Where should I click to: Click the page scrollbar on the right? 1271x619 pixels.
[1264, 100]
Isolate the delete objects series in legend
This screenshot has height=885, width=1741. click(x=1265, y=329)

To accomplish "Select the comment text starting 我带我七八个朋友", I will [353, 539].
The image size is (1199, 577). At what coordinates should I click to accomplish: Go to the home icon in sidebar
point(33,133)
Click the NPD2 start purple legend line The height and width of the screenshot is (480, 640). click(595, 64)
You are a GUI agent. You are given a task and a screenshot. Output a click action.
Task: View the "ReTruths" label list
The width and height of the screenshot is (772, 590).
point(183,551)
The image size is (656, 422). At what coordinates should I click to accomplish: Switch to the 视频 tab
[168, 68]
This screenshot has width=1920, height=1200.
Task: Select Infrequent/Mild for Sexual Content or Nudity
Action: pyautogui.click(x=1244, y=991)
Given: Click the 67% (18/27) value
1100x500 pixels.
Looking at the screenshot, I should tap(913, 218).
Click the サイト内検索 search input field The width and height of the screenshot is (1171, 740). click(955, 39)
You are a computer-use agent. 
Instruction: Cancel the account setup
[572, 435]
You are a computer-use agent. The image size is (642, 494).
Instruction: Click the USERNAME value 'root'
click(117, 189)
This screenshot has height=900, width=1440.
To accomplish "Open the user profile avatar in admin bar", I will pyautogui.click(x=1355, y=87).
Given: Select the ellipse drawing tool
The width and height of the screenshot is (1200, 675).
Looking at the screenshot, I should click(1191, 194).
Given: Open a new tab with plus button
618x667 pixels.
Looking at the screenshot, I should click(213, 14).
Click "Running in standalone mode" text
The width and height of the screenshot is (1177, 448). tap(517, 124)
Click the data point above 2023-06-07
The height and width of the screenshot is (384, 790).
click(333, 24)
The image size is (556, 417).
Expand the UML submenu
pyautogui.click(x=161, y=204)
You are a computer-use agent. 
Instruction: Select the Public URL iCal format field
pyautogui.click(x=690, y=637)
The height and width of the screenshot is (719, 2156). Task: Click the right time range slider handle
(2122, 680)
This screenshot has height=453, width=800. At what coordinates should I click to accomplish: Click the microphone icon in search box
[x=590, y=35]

**Exercise directions**
Search the preceding listing for the word "will" and pull out every line that holds it.

**Your response**
To accomplish "Select the comment text starting 我带我七八个朋友", I will [353, 539].
To accomplish "Open the user profile avatar in admin bar", I will pyautogui.click(x=1355, y=87).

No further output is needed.